It’s not as if there weren’t voices speaking out against what Biden and the rest of the Democrats were wreaking. The NAACP and other groups lobbied against the bill. In a letter addressed to senators just a few days before the vote, three ACLU lawyers called the bill “far worse from a civil liberties perspective than any that has ever been considered by the Senate.” Lawyers and federal judges — including the latter’s official policy-making body — warned it would overwhelm the judicial system and widen its already broad inequality. As the different versions made their way to Bush’s desk, the Washington Post condemned them as “rotten” and an exercise “not so much to combat crime as to convince the public that legislators are tough on criminals.”

What finally killed the bill? Just as Republicans accidentally preventedBill Clinton from cutting Social Security by trying to impeach him, the GOP — outraged that the final version didn’t harshly restrict prisoners’ ability to appeal their executions, and reluctant to give Democrats a “win” going into the 1992 election — blocked it from going further. “I just can’t believe Republicans would kill a death penalty bill,” said Biden.

The GOP’s spite only postponed Biden’s quest to out-tough the GOP on crime, however. In early 1992, Biden continued to accuse Bush of doing too little “to fight this epidemic,” insisting that “unless we embark on a major offensive against drugs, deadly weapons and violent young criminals now, the record carnage will continue to skyrocket.”

Electoral chess
With Clinton in the White House, Biden got his best chance to launch this “major offensive.” He was a key voice pushing Clinton to adopt the tough-on-crime triangulation that would come to tarnish the Clintons’ standing with black voters. According to a memo produced by two advisers and unearthed by political scientist Naomi Murakawa, Biden was privately urging Clinton to “seize control of the issue by upping the ante.” His crime strategy memos at the time demanded “rapid enactment of the Biden/Clinton” crime bill to “maintain crime as a Democratic initiative.”

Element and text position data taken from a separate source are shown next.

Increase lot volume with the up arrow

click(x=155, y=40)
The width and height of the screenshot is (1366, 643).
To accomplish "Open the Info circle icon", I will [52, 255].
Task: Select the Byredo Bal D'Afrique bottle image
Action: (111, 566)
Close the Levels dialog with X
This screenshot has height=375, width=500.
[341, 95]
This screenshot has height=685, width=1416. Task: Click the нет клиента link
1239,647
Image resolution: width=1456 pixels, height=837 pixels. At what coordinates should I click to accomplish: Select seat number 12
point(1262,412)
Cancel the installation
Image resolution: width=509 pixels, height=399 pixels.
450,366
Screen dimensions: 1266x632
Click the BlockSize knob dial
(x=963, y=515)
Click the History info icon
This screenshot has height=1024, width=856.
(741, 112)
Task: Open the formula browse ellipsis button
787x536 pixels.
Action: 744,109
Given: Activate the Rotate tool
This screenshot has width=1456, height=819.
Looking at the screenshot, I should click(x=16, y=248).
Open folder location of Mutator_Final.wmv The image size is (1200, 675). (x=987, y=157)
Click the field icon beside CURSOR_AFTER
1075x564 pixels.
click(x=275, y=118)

The result was Clinton’s infamous 1994 crime bill, which Clinton signed with Biden proudly at his side. Biden exulted that the bill had achieved nearly every goal he had called for in his fifth report on US drug strategy, including “more resources to punish drug criminals, cost-effective military-style boot camps for nonviolent drug-addicted offenders, and secure prisons for violent criminals.” He neatly summed up its provisions on the Senate floor:

The liberal wing of the Democratic Party is now for 60 new death penalties … The liberal wing of the Democratic Party has 70 enhanced penalties.… The liberal wing of the Democratic Party is for 100,000 cops. The liberal wing of the Democratic Party is for 125,000 new State prison cells.

“I would like to see the conservative wing of the Democratic Party,” he quipped. When Bill Kristol told the GOP leadership to keep attacking Democrats on the crime bill, Biden responded: “I would like to be running and have someone ‘use the crime bill’ against me.”

This was, after all, the essence of Biden’s project to create the world’s largest prison population: beating the GOP in elections. The countless lives ruined, families broken, and communities devastated by the various “wars” on drugs and crime that Biden was crucial to advancing were all pawns in a game of electoral chess to benefit him and his party.

“I hope to God that Bush attacks us on crime,” Biden said on the eve of the 2000 election. “I think we would eat them alive.” Speaking five years later at the National Sheriffs Association, Biden told the audience that the 1994 bill had been “written by cops and sheriffs,” and that “there is never a time, absent a decrease in population, where you can justify spending less money on crime than you spent the year before.” He later told the organization, in the midst of his run for president in 2007, that “my greatest accomplishment is the 1994 Crime Bill.”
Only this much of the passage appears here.